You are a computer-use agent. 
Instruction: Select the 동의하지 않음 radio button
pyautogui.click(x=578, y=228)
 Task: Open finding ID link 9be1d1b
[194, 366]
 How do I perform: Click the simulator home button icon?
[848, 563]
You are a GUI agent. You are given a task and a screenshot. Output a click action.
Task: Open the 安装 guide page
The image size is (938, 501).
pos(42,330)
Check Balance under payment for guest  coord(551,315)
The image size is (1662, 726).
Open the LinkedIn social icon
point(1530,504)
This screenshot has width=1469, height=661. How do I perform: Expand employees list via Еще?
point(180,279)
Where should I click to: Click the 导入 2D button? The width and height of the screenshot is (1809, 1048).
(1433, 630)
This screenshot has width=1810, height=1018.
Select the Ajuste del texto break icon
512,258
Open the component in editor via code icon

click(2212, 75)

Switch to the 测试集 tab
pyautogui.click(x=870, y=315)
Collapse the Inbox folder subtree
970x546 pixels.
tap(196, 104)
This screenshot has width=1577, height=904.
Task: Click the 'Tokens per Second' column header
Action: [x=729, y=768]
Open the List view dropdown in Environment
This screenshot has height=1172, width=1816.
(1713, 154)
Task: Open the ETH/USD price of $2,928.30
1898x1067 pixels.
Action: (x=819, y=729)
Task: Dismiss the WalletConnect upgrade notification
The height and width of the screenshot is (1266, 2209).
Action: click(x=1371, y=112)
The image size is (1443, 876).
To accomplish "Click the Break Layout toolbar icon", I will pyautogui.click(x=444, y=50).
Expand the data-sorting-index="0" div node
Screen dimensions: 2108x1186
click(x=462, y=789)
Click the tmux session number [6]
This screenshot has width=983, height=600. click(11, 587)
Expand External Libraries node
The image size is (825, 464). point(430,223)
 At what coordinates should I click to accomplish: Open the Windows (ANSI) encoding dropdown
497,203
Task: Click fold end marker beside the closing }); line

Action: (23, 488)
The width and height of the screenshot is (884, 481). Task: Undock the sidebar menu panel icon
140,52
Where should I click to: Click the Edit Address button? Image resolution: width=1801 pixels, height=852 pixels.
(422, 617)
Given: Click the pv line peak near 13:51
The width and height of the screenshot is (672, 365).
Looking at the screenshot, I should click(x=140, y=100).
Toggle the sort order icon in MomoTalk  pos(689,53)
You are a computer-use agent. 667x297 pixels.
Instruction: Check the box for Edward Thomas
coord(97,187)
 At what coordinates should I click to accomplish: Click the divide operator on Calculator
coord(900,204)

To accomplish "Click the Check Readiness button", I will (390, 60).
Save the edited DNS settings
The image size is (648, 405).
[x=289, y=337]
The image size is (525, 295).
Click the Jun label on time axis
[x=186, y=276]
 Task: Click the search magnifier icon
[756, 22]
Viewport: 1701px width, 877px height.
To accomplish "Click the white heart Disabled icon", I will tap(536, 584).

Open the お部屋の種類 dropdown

□ □ □ □

WHAT IS NEEDED >>
Output exactly the lines from the one containing "Viewport: 1701px width, 877px height." through the last line of the records, both included. Output nothing else.

TASK RESPONSE >>
Viewport: 1701px width, 877px height.
To accomplish "Click the white heart Disabled icon", I will tap(536, 584).

Open the お部屋の種類 dropdown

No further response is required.